▸ **WORK INSTRUCTIONS**:
Format the material below as a JSON array of strings, with one string for each line and no entries for blank lines.

▸ **EXTRACTED MATERIAL**:
*** Block opens ***

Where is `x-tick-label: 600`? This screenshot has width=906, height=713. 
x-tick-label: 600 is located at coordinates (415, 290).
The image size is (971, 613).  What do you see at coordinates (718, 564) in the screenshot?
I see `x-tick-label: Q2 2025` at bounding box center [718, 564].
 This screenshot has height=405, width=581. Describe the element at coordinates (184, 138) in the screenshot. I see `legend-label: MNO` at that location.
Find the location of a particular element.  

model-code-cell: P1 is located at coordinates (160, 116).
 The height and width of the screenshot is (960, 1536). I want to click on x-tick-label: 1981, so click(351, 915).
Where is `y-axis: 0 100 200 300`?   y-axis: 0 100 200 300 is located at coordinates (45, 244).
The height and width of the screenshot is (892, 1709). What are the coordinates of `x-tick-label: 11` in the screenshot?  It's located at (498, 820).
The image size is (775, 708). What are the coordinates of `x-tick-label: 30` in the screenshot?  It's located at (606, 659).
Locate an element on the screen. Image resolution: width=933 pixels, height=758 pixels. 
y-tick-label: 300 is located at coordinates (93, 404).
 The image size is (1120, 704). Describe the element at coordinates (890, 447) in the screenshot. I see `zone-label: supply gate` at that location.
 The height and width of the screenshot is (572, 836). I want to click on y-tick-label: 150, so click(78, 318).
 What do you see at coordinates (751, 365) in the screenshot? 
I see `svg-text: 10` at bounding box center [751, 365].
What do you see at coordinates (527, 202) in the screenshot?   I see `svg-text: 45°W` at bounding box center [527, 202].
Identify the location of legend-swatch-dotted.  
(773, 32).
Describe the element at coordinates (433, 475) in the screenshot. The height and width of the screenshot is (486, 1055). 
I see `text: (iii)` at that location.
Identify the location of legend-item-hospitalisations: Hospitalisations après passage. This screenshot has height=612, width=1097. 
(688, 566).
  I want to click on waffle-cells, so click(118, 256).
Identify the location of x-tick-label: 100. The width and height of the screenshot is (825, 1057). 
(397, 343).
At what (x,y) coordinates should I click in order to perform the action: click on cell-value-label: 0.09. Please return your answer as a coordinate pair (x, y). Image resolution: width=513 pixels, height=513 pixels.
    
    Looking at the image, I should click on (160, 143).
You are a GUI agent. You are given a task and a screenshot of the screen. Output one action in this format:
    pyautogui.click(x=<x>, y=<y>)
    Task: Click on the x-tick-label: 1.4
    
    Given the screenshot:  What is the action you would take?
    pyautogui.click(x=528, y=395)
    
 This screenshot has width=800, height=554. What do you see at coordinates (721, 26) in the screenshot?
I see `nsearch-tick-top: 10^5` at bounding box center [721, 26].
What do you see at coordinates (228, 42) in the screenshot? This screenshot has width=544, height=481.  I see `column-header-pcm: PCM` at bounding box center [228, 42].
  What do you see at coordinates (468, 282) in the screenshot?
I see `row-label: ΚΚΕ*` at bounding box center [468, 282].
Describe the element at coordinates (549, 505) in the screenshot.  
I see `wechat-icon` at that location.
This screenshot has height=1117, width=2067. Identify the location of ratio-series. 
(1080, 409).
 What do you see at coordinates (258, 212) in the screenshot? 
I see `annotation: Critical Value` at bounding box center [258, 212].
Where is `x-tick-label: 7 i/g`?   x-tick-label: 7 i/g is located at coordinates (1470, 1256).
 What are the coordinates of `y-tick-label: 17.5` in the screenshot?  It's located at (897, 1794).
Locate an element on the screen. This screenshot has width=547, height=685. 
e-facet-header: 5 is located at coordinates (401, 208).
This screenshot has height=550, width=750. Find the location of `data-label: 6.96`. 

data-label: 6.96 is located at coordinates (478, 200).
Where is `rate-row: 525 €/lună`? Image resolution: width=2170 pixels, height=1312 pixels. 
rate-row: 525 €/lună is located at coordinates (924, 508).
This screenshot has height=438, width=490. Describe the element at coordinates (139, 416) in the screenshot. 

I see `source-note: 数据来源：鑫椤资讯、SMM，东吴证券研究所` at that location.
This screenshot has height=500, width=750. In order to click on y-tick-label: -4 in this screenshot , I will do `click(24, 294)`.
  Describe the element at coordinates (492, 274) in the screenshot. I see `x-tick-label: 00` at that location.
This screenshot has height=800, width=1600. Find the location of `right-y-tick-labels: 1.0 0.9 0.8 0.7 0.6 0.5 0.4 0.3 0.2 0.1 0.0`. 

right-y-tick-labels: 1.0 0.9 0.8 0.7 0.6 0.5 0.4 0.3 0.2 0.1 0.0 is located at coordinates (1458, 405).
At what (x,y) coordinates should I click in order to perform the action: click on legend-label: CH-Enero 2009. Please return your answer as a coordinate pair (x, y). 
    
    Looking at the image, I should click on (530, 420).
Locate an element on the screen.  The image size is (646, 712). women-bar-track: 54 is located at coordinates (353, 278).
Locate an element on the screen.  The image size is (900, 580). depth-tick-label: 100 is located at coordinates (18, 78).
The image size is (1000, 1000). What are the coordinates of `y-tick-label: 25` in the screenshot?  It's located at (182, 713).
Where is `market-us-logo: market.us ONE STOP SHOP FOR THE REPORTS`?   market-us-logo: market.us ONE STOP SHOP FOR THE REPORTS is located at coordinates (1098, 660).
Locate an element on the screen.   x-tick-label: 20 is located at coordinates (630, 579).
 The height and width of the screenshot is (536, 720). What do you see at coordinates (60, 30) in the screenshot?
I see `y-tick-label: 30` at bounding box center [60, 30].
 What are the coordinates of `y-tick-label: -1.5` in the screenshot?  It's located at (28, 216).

*** Block closes ***

▸ **SOLUTION FOR THIS EXERCISE**:
[
  "Where is `x-tick-label: 600`? This screenshot has width=906, height=713. ",
  "x-tick-label: 600 is located at coordinates (415, 290).",
  "The image size is (971, 613).  What do you see at coordinates (718, 564) in the screenshot?",
  "I see `x-tick-label: Q2 2025` at bounding box center [718, 564].",
  " This screenshot has height=405, width=581. Describe the element at coordinates (184, 138) in the screenshot. I see `legend-label: MNO` at that location.",
  "Find the location of a particular element.  ",
  "model-code-cell: P1 is located at coordinates (160, 116).",
  " The height and width of the screenshot is (960, 1536). I want to click on x-tick-label: 1981, so click(351, 915).",
  "Where is `y-axis: 0 100 200 300`?   y-axis: 0 100 200 300 is located at coordinates (45, 244).",
  "The height and width of the screenshot is (892, 1709). What are the coordinates of `x-tick-label: 11` in the screenshot?  It's located at (498, 820).",
  "The image size is (775, 708). What are the coordinates of `x-tick-label: 30` in the screenshot?  It's located at (606, 659).",
  "Locate an element on the screen. Image resolution: width=933 pixels, height=758 pixels. ",
  "y-tick-label: 300 is located at coordinates (93, 404).",
  " The image size is (1120, 704). Describe the element at coordinates (890, 447) in the screenshot. I see `zone-label: supply gate` at that location.",
  " The height and width of the screenshot is (572, 836). I want to click on y-tick-label: 150, so click(78, 318).",
  " What do you see at coordinates (751, 365) in the screenshot? ",
  "I see `svg-text: 10` at bounding box center [751, 365].",
  "What do you see at coordinates (527, 202) in the screenshot?   I see `svg-text: 45°W` at bounding box center [527, 202].",
  "Identify the location of legend-swatch-dotted.  ",
  "(773, 32).",
  "Describe the element at coordinates (433, 475) in the screenshot. The height and width of the screenshot is (486, 1055). ",
  "I see `text: (iii)` at that location.",
  "Identify the location of legend-item-hospitalisations: Hospitalisations après passage. This screenshot has height=612, width=1097. ",
  "(688, 566).",
  "  I want to click on waffle-cells, so click(118, 256).",
  "Identify the location of x-tick-label: 100. The width and height of the screenshot is (825, 1057). ",
  "(397, 343).",
  "At what (x,y) coordinates should I click in order to perform the action: click on cell-value-label: 0.09. Please return your answer as a coordinate pair (x, y). Image resolution: width=513 pixels, height=513 pixels.",
  "    Looking at the image, I should click on (160, 143).",
  "You are a GUI agent. You are given a task and a screenshot of the screen. Output one action in this format:",
  "    pyautogui.click(x=<x>, y=<y>)",
  "    Task: Click on the x-tick-label: 1.4",
  "    Given the screenshot:  What is the action you would take?",
  "    pyautogui.click(x=528, y=395)",
  " This screenshot has width=800, height=554. What do you see at coordinates (721, 26) in the screenshot?",
  "I see `nsearch-tick-top: 10^5` at bounding box center [721, 26].",
  "What do you see at coordinates (228, 42) in the screenshot? This screenshot has width=544, height=481.  I see `column-header-pcm: PCM` at bounding box center [228, 42].",
  "  What do you see at coordinates (468, 282) in the screenshot?",
  "I see `row-label: ΚΚΕ*` at bounding box center [468, 282].",
  "Describe the element at coordinates (549, 505) in the screenshot.  ",
  "I see `wechat-icon` at that location.",
  "This screenshot has height=1117, width=2067. Identify the location of ratio-series. ",
  "(1080, 409).",
  " What do you see at coordinates (258, 212) in the screenshot? ",
  "I see `annotation: Critical Value` at bounding box center [258, 212].",
  "Where is `x-tick-label: 7 i/g`?   x-tick-label: 7 i/g is located at coordinates (1470, 1256).",
  " What are the coordinates of `y-tick-label: 17.5` in the screenshot?  It's located at (897, 1794).",
  "Locate an element on the screen. This screenshot has width=547, height=685. ",
  "e-facet-header: 5 is located at coordinates (401, 208).",
  "This screenshot has height=550, width=750. Find the location of `data-label: 6.96`. ",
  "data-label: 6.96 is located at coordinates (478, 200).",
  "Where is `rate-row: 525 €/lună`? Image resolution: width=2170 pixels, height=1312 pixels. ",
  "rate-row: 525 €/lună is located at coordinates (924, 508).",
  "This screenshot has height=438, width=490. Describe the element at coordinates (139, 416) in the screenshot. ",
  "I see `source-note: 数据来源：鑫椤资讯、SMM，东吴证券研究所` at that location.",
  "This screenshot has height=500, width=750. In order to click on y-tick-label: -4 in this screenshot , I will do `click(24, 294)`.",
  "  Describe the element at coordinates (492, 274) in the screenshot. I see `x-tick-label: 00` at that location.",
  "This screenshot has height=800, width=1600. Find the location of `right-y-tick-labels: 1.0 0.9 0.8 0.7 0.6 0.5 0.4 0.3 0.2 0.1 0.0`. ",
  "right-y-tick-labels: 1.0 0.9 0.8 0.7 0.6 0.5 0.4 0.3 0.2 0.1 0.0 is located at coordinates (1458, 405).",
  "At what (x,y) coordinates should I click in order to perform the action: click on legend-label: CH-Enero 2009. Please return your answer as a coordinate pair (x, y). ",
  "    Looking at the image, I should click on (530, 420).",
  "Locate an element on the screen.  The image size is (646, 712). women-bar-track: 54 is located at coordinates (353, 278).",
  "Locate an element on the screen.  The image size is (900, 580). depth-tick-label: 100 is located at coordinates (18, 78).",
  "The image size is (1000, 1000). What are the coordinates of `y-tick-label: 25` in the screenshot?  It's located at (182, 713).",
  "Where is `market-us-logo: market.us ONE STOP SHOP FOR THE REPORTS`?   market-us-logo: market.us ONE STOP SHOP FOR THE REPORTS is located at coordinates (1098, 660).",
  "Locate an element on the screen.   x-tick-label: 20 is located at coordinates (630, 579).",
  " The height and width of the screenshot is (536, 720). What do you see at coordinates (60, 30) in the screenshot?",
  "I see `y-tick-label: 30` at bounding box center [60, 30].",
  " What are the coordinates of `y-tick-label: -1.5` in the screenshot?  It's located at (28, 216)."
]